Episódio coloca Federação entre realpolitik e seus valores centrais
Sinopse
A Discovery é perseguida pela Viridian, um truque para Osyraa entrar no QG da Federação. Book e Michael atravessam um túnel transdobra para alcançar a nave em tempo. Eles conseguem fazer um pouso forçado no hangar de naves auxiliares da Discovery, mas o plano de Osyraa dá certo e a nave ganha acesso ao QG da Federação.
Ela trabalha com Aurellio, um cientista, para replicar a tecnologia do motor de esporos. Enquanto isso, Zareh, parceiro de Osyraa, lida com a tripulação capturada e os recém-chegados na nave de Book. O almirante Vance percebe que há algo errado e prepara um ataque contra a Discovery. Então Osyraa se revela e solicita uma audiência.
Na Discovery, Michael manda uma mensagem de socorro para sua mãe em Ni’Var. Tilly e o resto do estado-maior estão detidos com Book, que se entregou para proteger Burnham. Em paralelo, Aurellio tenta convencer Stamets a cooperar para viabilizar a replicação do motor de esporos. Stamets se recusa, destacando a vilania de Osyraa.

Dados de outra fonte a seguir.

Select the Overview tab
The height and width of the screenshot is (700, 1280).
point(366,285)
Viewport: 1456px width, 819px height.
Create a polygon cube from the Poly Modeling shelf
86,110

Na estação da Federação, ela faz uma proposta inusitada: uma aliança entre a Corrente Esmeralda e a Federação. Vance analisa em detalhes a proposta para um armistício.

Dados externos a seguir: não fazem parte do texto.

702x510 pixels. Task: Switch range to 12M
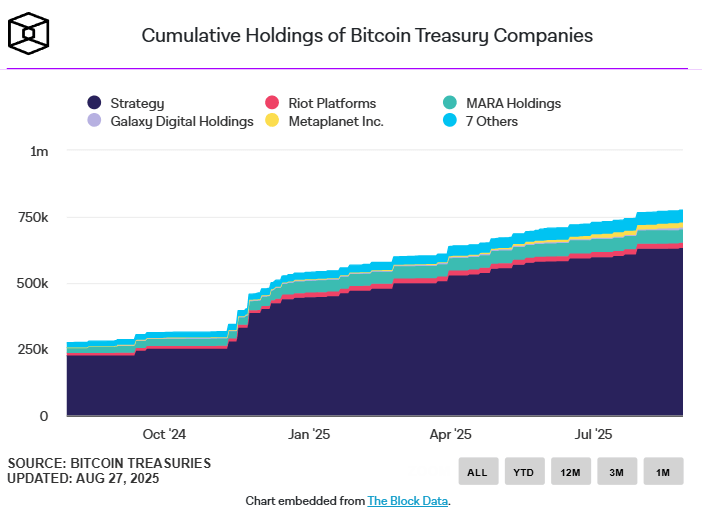[571, 471]
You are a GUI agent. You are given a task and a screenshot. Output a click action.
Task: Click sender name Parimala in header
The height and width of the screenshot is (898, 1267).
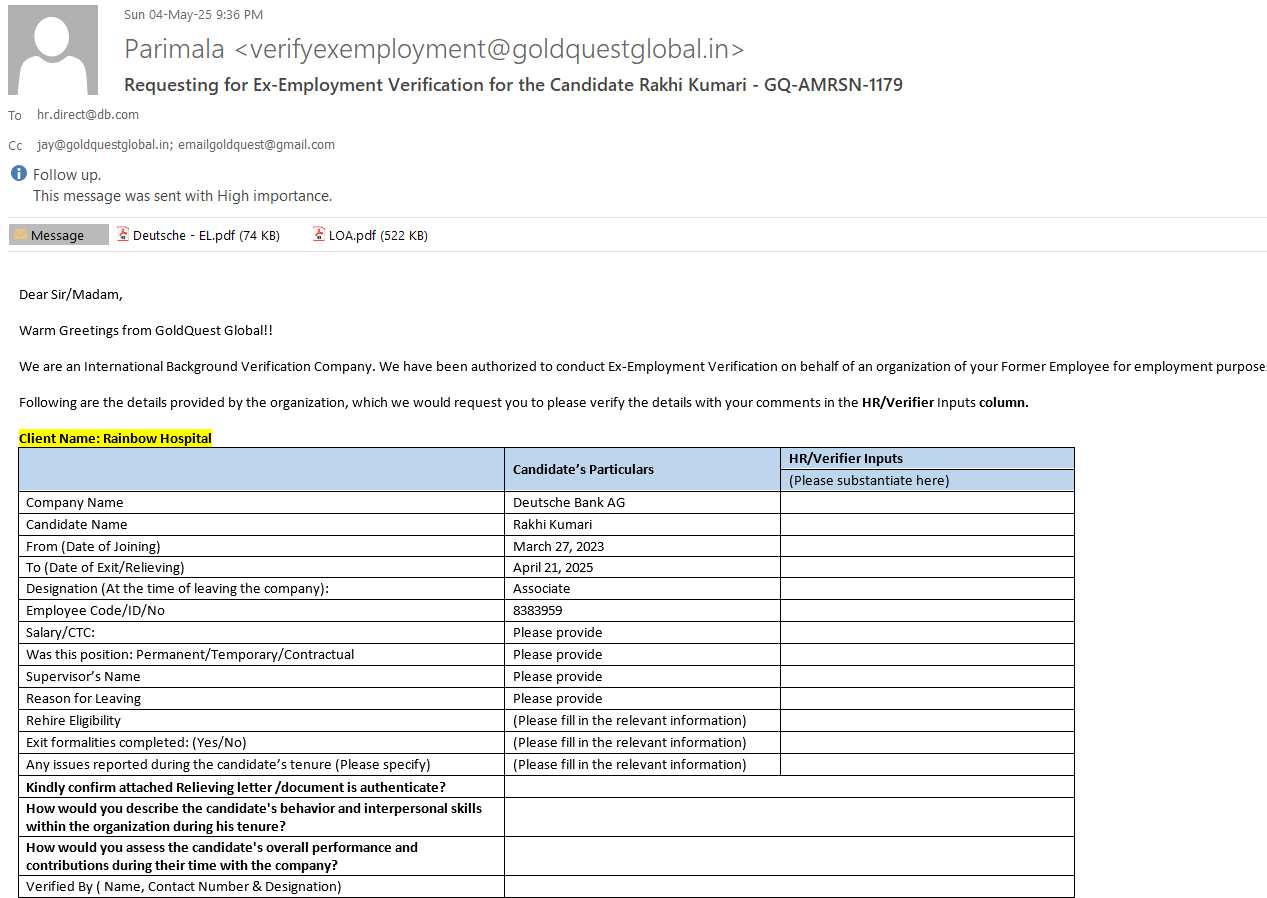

Enquanto isso, na Discovery, Michael derrota vários reguladores e mostra que é dura de matar. Já a tripulação consegue escapar do gabinete onde é mantida como refém.
No QG, para fechar o acordo, Vance exige que Osyraa se entregue para julgamento. Ela obviamente se recusa e retorna à Discovery. Lá, ela executa Ryn a sangue frio, para o horror de Aurellio.
Michael chega a Stamets e o ejeta da nave, para impedir que Osyraa fuja com o motor de esporos. Em seguida, é capturada.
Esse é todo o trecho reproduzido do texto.